[Python-ideas] Proto-PEP on a 'yield from' statement

Bruce Frederiksen dangyogi at gmail.com
Fri Feb 13 07:27:20 CET 2009


Raymond Hettinger wrote:
>> I would think that in addition to forwarding send values to the 
>> subgenerator, that throw exceptions sent to the delegating generator 
>> also be forwarded to the subgenerator.  If the subgenerator does not 
>> handle the exception, then it should be re-raised in the delegating 
>> generator.  Also, the subgenerator close method should be called by 
>> the delegating generator.  
>
> I recommend dropping the notion of forwarding from the proposal.
> The idea is use-case challenged, complicated, and should not be
> hidden behind new syntax.
>
> Would hate for this to become a trojan horse proposal
> when most folks just want a fast iterator pass-through mechasism:
I don't really understand your objection.  How does adding the ability 
to forward send/throw values and closing the subgenerator in any way 
whatsoever get in the way of you using this as a fast iterator 
pass-through mechanism?

I agree that 98% of the time the simple pass-through mechanism is all 
that will be required of this new feature.  And I agree that this alone 
is sufficient motivation to want to see this feature added.  But I have 
done quite a bit of work with nested generators and end up having to use 
itertools.chain, which also doesn't support the full generator 
behavior.  Specifically, in my case, I needed itertools.chain to close 
the subgenerator so that finally clauses in the subgenerator get run 
when they should on jython and ironpython. 

I put in a request of this and was turned down.  I found an alternative 
way to do it, but it's somewhat ugly:

class chain_context(object):
    def __init__(self, outer_it):
        self.outer_it = outer_iterable(outer_it)
    def __enter__(self):
        return itertools.chain.from_iterable(self.outer_it)
    def __exit__(self, type, value, tb): self.outer_it.close()

class outer_iterable(object):
    def __init__(self, outer_it):
        self.outer_it = iter(outer_it)
        self.inner_it = None
    def __iter__(self): return self
    def close(self):
        if hasattr(self.inner_it, '__exit__'):
            self.inner_it.__exit__(None, None, None)
        elif hasattr(self.inner_it, 'close'): self.inner_it.close()
        if hasattr(self.outer_it, 'close'): self.outer_it.close()
    def next(self):
        ans = self.outer_it.next()
        if hasattr(ans, '__enter__'):
            self.inner_it = ans
            return ans.__enter__()
        ans = iter(ans)
        self.inner_it = ans
        return ans

and then use as:

    with chain_context(gen(x) for x in iterable) as it:
        for y in it:
            ...

So from my own experience, I would strongly argue that the new yield 
from should at least honor the generator close method.  Perhaps some 
people here have never run python with a different garbage collector 
that doesn't immediately reclaim garbage objects, so they don't 
understand the need for this.  Jython and ironpython are both just 
coming out with their 2.5 support; so expect to hear more of these 
complaints in the not to distant future from that crowd...

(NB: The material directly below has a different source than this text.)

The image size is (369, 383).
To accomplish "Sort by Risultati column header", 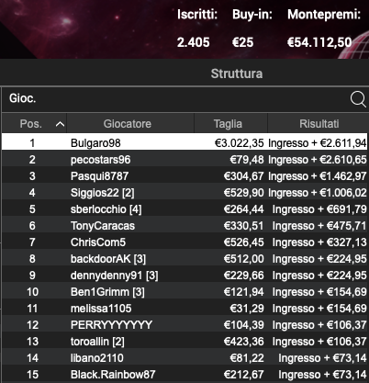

But I am baffled why the python community adopts these extra methods on 
generators and then refuses to support them anywhere else (for loops, 
itertools)?  Is this a case of "well, I didn't vote for them, so I'm not 
going to play ball"?  If that's the case, then perhaps send and throw 
should be retracted.  I know that close is necessary when you move away 
from the reference counting collector, so I'll fight to keep that; as 
well as fight to get the rest of python to play ball with it.  I haven't 
seen a need for send or throw myself.  I've played a lot with send and 
it always seems to get too complicated, so I wouldn't fight for that 
one.  I can imagine possible uses for throw, but haven't hit them yet 
myself in actual practice; so I'd only fight somewhat for throw.  If 
send/throw were mistakes, let's document that and urge people not to use 
them and make a plan for deprecating them and removing them from the 
language; and figure out what the right answers are.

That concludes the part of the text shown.